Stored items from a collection

[Start of Attachment]

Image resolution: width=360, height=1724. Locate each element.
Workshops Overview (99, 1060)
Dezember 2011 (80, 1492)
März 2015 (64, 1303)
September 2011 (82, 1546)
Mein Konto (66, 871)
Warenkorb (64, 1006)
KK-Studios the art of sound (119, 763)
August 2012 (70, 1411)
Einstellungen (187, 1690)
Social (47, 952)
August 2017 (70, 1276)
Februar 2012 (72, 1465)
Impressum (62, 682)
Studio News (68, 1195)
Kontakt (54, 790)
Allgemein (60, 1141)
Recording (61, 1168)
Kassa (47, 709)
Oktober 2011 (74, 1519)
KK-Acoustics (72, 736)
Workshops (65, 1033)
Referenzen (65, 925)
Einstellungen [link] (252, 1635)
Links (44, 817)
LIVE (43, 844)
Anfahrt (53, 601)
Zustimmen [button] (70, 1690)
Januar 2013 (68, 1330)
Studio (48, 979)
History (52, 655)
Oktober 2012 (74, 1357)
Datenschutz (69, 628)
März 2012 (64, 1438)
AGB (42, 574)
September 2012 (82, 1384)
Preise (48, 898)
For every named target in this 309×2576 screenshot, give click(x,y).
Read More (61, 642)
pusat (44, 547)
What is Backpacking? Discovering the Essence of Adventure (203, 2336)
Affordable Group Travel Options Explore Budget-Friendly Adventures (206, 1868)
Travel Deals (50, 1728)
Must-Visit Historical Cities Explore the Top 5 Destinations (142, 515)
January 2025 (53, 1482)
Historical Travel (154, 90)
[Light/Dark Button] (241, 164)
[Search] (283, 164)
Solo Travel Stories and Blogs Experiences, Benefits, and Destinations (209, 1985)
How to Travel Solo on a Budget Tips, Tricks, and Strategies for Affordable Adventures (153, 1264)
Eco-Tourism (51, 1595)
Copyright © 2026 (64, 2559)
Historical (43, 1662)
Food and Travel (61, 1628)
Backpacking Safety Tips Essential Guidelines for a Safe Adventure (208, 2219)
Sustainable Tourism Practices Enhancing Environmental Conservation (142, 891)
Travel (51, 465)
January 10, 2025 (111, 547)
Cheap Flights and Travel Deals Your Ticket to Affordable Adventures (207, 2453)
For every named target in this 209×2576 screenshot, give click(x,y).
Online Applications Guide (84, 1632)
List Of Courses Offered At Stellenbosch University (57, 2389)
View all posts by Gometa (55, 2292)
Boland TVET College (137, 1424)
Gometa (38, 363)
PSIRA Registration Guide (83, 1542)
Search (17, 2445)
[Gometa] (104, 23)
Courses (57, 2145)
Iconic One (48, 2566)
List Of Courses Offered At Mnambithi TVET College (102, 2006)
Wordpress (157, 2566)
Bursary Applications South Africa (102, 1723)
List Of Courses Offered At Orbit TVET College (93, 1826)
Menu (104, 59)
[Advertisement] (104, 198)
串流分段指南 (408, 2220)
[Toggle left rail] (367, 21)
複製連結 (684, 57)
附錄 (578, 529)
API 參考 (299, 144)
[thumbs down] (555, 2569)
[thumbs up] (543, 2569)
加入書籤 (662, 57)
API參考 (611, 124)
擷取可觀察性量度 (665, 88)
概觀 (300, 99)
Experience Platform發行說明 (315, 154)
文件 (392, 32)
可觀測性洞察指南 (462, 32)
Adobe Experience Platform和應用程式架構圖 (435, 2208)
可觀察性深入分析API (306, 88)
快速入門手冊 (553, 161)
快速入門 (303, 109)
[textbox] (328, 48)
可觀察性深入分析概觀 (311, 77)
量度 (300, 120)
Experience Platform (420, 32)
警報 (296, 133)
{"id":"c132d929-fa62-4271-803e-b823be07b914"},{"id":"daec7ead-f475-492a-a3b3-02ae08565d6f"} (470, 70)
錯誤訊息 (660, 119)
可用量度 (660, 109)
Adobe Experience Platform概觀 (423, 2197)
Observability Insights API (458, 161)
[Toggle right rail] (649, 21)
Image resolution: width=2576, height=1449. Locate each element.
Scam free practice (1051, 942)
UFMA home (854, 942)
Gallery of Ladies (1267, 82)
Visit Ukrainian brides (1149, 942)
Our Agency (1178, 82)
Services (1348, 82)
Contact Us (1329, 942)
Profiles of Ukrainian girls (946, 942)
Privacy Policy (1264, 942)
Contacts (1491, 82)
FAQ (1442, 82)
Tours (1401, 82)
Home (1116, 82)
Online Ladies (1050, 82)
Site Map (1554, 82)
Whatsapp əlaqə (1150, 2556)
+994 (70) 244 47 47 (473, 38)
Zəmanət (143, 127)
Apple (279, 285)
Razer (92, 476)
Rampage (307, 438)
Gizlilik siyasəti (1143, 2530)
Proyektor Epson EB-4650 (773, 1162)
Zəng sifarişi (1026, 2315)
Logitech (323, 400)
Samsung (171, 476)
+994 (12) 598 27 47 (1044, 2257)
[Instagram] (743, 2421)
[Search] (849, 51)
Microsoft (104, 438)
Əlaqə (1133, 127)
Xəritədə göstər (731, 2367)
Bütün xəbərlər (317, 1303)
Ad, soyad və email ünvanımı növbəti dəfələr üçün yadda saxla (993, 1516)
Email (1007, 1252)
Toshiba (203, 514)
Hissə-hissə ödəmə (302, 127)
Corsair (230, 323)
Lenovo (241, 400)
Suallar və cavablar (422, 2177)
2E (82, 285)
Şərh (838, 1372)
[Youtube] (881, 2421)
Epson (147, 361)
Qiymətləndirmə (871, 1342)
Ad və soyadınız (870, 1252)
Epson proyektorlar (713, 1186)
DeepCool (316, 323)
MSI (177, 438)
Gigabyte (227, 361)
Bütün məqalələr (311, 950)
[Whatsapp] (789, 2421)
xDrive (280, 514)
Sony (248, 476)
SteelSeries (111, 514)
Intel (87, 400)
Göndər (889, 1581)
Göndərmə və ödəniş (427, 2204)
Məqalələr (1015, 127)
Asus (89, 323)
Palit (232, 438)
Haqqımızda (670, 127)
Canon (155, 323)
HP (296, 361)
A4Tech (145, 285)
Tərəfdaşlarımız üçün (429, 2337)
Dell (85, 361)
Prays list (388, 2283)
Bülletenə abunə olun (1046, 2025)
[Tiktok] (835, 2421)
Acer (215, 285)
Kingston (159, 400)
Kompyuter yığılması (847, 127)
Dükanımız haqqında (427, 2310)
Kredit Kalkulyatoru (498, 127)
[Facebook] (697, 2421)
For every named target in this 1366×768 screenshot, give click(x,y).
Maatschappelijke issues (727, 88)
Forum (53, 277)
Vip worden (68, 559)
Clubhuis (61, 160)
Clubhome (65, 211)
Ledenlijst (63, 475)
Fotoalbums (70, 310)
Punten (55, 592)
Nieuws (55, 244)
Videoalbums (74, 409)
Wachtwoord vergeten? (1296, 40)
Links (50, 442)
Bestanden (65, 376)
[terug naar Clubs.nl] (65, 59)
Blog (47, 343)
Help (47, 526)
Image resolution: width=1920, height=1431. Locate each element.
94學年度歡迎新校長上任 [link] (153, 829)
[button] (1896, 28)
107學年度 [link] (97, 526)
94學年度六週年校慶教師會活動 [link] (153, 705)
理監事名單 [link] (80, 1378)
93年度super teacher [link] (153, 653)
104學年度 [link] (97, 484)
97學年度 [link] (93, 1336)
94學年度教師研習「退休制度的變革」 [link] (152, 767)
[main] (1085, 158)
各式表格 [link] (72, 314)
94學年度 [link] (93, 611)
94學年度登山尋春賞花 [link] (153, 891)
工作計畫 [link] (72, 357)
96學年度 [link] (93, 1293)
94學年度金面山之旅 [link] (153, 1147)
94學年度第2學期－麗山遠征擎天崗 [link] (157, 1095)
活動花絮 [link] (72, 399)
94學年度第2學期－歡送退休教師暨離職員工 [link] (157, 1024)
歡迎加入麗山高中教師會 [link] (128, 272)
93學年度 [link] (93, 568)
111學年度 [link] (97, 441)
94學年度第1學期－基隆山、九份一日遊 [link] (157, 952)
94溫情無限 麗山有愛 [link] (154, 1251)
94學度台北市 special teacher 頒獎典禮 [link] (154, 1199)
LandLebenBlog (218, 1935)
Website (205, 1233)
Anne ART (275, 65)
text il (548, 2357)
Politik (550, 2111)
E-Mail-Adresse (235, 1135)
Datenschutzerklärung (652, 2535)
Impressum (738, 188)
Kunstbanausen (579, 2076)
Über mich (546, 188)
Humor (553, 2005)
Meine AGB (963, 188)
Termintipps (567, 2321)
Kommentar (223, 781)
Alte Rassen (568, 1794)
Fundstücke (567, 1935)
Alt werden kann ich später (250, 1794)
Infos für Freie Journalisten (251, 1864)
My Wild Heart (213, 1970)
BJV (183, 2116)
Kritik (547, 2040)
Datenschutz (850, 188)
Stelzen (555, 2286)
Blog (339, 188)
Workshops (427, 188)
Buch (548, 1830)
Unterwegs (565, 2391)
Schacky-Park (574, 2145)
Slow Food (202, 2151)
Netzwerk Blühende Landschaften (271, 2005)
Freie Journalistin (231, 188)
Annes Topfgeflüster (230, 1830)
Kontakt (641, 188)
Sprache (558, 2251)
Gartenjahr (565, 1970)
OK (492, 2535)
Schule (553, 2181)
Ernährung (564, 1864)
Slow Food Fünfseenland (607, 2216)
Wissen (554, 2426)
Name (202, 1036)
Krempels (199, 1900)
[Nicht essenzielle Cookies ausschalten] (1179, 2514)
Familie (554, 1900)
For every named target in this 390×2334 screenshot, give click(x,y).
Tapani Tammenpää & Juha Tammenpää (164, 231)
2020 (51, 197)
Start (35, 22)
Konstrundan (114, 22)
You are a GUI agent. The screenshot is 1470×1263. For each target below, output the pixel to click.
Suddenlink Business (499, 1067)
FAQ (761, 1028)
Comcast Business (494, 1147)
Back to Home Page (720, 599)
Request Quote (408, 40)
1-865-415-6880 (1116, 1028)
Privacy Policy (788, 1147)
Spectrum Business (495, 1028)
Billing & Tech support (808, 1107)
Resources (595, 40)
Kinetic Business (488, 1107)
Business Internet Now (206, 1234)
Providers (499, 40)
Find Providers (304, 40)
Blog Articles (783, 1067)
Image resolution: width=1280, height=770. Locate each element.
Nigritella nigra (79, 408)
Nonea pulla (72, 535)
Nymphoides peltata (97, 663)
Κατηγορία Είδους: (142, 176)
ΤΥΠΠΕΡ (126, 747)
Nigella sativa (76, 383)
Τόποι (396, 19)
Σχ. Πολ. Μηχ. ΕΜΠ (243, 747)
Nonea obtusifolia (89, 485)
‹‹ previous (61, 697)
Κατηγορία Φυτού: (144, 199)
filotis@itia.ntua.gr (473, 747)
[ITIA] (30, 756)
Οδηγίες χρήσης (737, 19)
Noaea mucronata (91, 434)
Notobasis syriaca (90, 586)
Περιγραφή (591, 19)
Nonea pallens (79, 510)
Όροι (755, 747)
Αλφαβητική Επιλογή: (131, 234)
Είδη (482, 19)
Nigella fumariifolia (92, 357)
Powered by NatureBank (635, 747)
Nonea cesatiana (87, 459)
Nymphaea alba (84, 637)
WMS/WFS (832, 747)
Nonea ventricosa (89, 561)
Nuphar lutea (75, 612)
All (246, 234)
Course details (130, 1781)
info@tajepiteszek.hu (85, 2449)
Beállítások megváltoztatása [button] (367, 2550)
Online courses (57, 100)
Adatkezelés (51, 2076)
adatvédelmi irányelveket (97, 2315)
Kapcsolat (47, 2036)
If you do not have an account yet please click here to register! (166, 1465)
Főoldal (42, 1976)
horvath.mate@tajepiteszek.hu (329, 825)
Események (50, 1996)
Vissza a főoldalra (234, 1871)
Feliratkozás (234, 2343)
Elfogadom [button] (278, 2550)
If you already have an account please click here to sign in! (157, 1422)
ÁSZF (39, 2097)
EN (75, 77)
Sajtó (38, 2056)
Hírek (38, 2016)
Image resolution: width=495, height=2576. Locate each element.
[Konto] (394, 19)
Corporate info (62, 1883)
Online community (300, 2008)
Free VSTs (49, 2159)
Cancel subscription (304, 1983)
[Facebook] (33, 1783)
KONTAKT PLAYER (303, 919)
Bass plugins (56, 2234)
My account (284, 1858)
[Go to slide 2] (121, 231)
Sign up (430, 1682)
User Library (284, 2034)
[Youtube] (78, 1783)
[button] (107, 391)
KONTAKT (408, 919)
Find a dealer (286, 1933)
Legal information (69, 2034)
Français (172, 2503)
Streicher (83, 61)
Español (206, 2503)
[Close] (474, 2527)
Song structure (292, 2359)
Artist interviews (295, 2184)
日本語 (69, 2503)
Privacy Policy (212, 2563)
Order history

[End of Attachment]

From the data above, return every line from the line that has "[Tiktok] (835, 2421)" up to and including the line that has "Buch (548, 1830)", exactly.

[Tiktok] (835, 2421)
Acer (215, 285)
Kingston (159, 400)
Kompyuter yığılması (847, 127)
Dükanımız haqqında (427, 2310)
Kredit Kalkulyatoru (498, 127)
[Facebook] (697, 2421)
For every named target in this 1366×768 screenshot, give click(x,y).
Maatschappelijke issues (727, 88)
Forum (53, 277)
Vip worden (68, 559)
Clubhuis (61, 160)
Clubhome (65, 211)
Ledenlijst (63, 475)
Fotoalbums (70, 310)
Punten (55, 592)
Nieuws (55, 244)
Videoalbums (74, 409)
Wachtwoord vergeten? (1296, 40)
Links (50, 442)
Bestanden (65, 376)
[terug naar Clubs.nl] (65, 59)
Blog (47, 343)
Help (47, 526)
Image resolution: width=1920, height=1431. Locate each element.
94學年度歡迎新校長上任 [link] (153, 829)
[button] (1896, 28)
107學年度 [link] (97, 526)
94學年度六週年校慶教師會活動 [link] (153, 705)
理監事名單 [link] (80, 1378)
93年度super teacher [link] (153, 653)
104學年度 [link] (97, 484)
97學年度 [link] (93, 1336)
94學年度教師研習「退休制度的變革」 [link] (152, 767)
[main] (1085, 158)
各式表格 [link] (72, 314)
94學年度 [link] (93, 611)
94學年度登山尋春賞花 [link] (153, 891)
工作計畫 [link] (72, 357)
96學年度 [link] (93, 1293)
94學年度金面山之旅 [link] (153, 1147)
94學年度第2學期－麗山遠征擎天崗 [link] (157, 1095)
活動花絮 [link] (72, 399)
94學年度第2學期－歡送退休教師暨離職員工 [link] (157, 1024)
歡迎加入麗山高中教師會 [link] (128, 272)
93學年度 [link] (93, 568)
111學年度 [link] (97, 441)
94學年度第1學期－基隆山、九份一日遊 [link] (157, 952)
94溫情無限 麗山有愛 [link] (154, 1251)
94學度台北市 special teacher 頒獎典禮 [link] (154, 1199)
LandLebenBlog (218, 1935)
Website (205, 1233)
Anne ART (275, 65)
text il (548, 2357)
Politik (550, 2111)
E-Mail-Adresse (235, 1135)
Datenschutzerklärung (652, 2535)
Impressum (738, 188)
Kunstbanausen (579, 2076)
Über mich (546, 188)
Humor (553, 2005)
Meine AGB (963, 188)
Termintipps (567, 2321)
Kommentar (223, 781)
Alte Rassen (568, 1794)
Fundstücke (567, 1935)
Alt werden kann ich später (250, 1794)
Infos für Freie Journalisten (251, 1864)
My Wild Heart (213, 1970)
BJV (183, 2116)
Kritik (547, 2040)
Datenschutz (850, 188)
Stelzen (555, 2286)
Blog (339, 188)
Workshops (427, 188)
Buch (548, 1830)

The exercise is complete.